Cuando era chica, ya saben, de edad porque de tamaño sigo siéndolo, mi hermano siempre me vacilaba contándome el mismo chiste: “¿Sabes cuál es el colmo de un jardinero?: Tener una hija que se llame Margarita y que la dejen plantada”.
Luego se reía y me decía que el chiste no me aplicaba porque nuestro padre no era jardinero. Cosa que a él le daba igual, porque seguía contándome el mismo chiste cada tanto.
Creo que fue a base de esa broma cuando fui interiorizando que mi nombre era el de una flor más que el de un color. Probablemente en esos tiernos días fue cuando se me instaló la semillita del gusto por las flores, aunque claro, eso es algo que se te va quedando en algún cajón del cerebro del que no eres consciente.
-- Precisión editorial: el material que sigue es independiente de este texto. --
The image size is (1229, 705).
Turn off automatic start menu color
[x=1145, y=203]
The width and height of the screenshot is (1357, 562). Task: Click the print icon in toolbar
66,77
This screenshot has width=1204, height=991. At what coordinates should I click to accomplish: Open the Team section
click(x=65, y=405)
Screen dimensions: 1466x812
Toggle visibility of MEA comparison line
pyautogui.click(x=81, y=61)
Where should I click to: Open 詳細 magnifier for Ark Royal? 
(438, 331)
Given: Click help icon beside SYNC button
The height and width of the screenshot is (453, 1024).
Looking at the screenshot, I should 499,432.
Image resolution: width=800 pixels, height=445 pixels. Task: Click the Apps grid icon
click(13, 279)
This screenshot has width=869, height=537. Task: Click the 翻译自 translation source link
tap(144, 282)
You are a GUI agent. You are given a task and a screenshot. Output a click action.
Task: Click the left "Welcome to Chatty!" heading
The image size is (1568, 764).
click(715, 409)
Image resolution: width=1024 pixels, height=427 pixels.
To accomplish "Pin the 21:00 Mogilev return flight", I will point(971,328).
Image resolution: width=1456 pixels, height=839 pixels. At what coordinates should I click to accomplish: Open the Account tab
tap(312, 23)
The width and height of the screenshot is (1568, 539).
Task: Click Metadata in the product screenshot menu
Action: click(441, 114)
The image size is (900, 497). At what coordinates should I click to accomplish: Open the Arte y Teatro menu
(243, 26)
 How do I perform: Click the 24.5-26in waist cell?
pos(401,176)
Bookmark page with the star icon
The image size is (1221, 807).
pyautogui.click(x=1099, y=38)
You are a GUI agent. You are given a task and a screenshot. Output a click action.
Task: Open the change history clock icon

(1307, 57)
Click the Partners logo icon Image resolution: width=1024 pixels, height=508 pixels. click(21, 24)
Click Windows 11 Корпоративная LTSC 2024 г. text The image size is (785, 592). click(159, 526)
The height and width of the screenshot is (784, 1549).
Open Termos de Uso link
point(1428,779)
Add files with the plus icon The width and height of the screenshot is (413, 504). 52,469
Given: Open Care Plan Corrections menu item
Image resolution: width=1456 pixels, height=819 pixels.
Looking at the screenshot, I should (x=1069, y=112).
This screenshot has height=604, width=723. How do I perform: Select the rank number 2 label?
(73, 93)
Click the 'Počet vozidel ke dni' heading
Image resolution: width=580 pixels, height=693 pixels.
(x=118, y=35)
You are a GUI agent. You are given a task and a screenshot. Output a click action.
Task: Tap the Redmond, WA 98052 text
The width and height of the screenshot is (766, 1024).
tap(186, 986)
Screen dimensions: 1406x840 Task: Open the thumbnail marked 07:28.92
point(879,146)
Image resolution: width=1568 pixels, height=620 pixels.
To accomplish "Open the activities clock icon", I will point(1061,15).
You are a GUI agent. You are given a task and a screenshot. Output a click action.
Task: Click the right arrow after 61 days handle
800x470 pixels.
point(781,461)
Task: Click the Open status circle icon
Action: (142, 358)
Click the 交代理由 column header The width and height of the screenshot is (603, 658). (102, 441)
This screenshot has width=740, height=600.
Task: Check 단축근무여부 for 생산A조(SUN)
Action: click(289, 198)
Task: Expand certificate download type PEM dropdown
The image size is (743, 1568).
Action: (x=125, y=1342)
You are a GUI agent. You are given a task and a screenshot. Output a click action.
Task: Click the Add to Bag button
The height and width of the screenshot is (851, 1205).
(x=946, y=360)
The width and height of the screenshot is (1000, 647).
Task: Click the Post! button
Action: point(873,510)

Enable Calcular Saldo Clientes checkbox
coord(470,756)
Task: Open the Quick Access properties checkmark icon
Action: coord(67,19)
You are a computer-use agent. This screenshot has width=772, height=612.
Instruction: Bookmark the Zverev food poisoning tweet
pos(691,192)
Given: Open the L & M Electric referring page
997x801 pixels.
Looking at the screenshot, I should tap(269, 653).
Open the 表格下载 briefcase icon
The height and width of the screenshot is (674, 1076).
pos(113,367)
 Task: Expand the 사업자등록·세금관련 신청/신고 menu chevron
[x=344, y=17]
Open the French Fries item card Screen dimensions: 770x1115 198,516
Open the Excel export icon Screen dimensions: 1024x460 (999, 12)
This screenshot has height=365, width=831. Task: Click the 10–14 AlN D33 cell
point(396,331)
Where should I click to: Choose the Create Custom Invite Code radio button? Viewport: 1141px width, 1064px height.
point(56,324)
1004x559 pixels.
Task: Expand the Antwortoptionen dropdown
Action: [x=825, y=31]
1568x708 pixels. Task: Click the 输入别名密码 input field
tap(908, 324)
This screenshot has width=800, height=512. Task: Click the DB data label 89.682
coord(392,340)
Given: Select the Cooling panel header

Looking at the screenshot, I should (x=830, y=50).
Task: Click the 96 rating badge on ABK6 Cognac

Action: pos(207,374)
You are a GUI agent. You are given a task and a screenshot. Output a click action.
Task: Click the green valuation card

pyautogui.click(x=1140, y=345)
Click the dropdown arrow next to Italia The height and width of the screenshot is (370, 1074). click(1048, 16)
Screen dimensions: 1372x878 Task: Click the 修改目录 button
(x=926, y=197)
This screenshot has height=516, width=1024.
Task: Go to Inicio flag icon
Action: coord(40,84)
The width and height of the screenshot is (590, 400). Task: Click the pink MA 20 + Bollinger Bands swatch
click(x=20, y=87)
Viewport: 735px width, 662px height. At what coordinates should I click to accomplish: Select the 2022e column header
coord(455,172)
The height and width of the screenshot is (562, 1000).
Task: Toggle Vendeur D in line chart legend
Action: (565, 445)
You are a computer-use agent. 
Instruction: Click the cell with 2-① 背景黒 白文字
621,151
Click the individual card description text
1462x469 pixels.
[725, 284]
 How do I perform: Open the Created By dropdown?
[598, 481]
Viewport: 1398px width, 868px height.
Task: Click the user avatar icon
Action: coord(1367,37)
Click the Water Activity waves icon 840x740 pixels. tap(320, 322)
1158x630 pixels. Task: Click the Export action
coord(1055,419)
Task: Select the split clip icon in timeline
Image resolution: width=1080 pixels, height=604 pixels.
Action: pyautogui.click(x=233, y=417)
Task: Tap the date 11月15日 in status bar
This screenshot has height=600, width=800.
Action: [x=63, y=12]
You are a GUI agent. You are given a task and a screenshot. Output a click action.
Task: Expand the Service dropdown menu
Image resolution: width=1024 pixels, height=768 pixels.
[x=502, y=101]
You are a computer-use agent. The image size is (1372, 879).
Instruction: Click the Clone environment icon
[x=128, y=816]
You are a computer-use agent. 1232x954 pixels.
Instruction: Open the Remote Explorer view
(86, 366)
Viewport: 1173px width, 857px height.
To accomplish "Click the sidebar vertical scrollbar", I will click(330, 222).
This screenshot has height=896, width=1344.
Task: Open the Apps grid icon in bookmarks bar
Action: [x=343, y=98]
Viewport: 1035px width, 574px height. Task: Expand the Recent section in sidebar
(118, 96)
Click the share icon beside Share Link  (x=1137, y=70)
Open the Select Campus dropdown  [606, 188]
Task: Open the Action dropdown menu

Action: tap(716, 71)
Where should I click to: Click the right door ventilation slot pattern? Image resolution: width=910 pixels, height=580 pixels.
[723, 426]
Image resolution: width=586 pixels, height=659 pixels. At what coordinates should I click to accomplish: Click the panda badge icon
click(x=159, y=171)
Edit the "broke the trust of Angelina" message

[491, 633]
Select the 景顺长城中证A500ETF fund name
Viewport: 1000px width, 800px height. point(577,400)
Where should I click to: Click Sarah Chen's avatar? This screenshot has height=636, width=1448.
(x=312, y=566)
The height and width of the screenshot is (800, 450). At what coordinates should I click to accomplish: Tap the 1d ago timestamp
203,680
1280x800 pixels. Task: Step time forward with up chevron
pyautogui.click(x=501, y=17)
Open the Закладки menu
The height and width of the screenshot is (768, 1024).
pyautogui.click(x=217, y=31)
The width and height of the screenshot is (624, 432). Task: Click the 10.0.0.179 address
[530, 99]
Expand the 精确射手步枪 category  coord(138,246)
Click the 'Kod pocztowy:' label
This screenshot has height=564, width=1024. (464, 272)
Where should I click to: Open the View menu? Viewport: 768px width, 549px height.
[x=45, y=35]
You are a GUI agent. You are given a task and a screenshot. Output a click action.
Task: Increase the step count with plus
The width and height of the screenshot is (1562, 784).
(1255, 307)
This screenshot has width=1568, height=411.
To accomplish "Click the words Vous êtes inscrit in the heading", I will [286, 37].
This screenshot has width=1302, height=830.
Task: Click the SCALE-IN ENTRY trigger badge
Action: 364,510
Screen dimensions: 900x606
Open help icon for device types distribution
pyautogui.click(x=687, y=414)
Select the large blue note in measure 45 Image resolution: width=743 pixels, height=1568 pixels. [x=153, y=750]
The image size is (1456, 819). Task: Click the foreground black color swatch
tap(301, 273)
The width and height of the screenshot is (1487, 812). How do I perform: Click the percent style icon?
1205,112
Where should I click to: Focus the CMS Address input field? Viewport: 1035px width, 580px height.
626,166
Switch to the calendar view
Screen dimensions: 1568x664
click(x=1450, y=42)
Ya más grande, recuerdo estar en la casa del Norte, arrancarle flores al jazmín que hay plantado en el modesto jardín que tenemos allí y colocármelas en el pelo. Ahora se las arranco al hibisco.
Hasta que no me fui a vivir sola, no me di cuenta de algo que hacía mi madre con frecuencia y que empecé a echar en falta. Un par de veces al mes, mi madre se acercaba a la floristería y compraba un ramo de claveles que colocaba en varios jarrones en la casa.
Toda mi juventud esto lo di por sentado. Como que saliera agua caliente del grifo o que cada día hubiera comida en la mesa. Esas cosas que una no aprecia hasta que sale de casa y asimila que todo eso de magia, tiene poco, y que va a tener que ponerse manos a la obra si quiere seguir viviendo como lo venía haciendo.
Al principio, me fui haciendo todo menos lo de las flores. Me parecía menos necesario que poner lavadoras o llenar la nevera.
Un día, después de una limpieza de esas típicas de primavera, me senté en mi sofá y puse los pies en alto, saboreando el descanso merecido como una gran señora. Pero algo faltaba. No sabía decir qué exactamente, pero algo no estaba como debía. Todo estaba limpio y oliendo a fresco, pero le faltaba algo así como alegría. Entonces me di cuenta: me faltaban las flores.
Salí escopeteada antes de que cerrara la floristería y me compré un ramo de margaritas. Al llegar a casa, las separé y les corté los tallos para dejarlas a la medida de los jarrones que improvisé, gracias a dos botes de judías vacíos; lo de guardar botes de cristal es bastante de señora, también. Me hicieron el servicio completamente. Los coloqué en la estantería del salón y en el mueble de la entrada. Me volví a sentar, y ahora sí. Ahora todo estaba bien. La casa estaba limpia, fresca y alegre. Y mi estado de ánimo también.
Creo que esa fue la primera vez que, conscientemente, vi el gran valor que tienen las flores. Que no solo aportan belleza o aroma; con su presencia son capaces de cambiarte humor, porque poder fijar los ojos sobre ellas y detenerte unos segundos a admirar sus formas, sus colores, respirar su aroma… a no ser que seas una piedra, vas a sentir gozo y alegría al instante.
Desde entonces en casa siempre tengo varios jarrones, algunos siguen siendo botes reciclados de la cocina, con flores frescas. Y también, si la vida me arrolla un poco, tengo unos cuantos ramos de flores preservadas, que me hacen el apaño. Las de plástico me producen urticaria, por cierto.
Me declaro gran defensora de las flores y de adornar los espacios en los que habitas con ellas. Y dentro de todas las rutinas y rituales que tengo para ir pasando por la vida super viviendo, por supuesto está la de comprar flores, tarea que te invito a practicar si quieres que tu casa esté alegre como un ramo de claveles.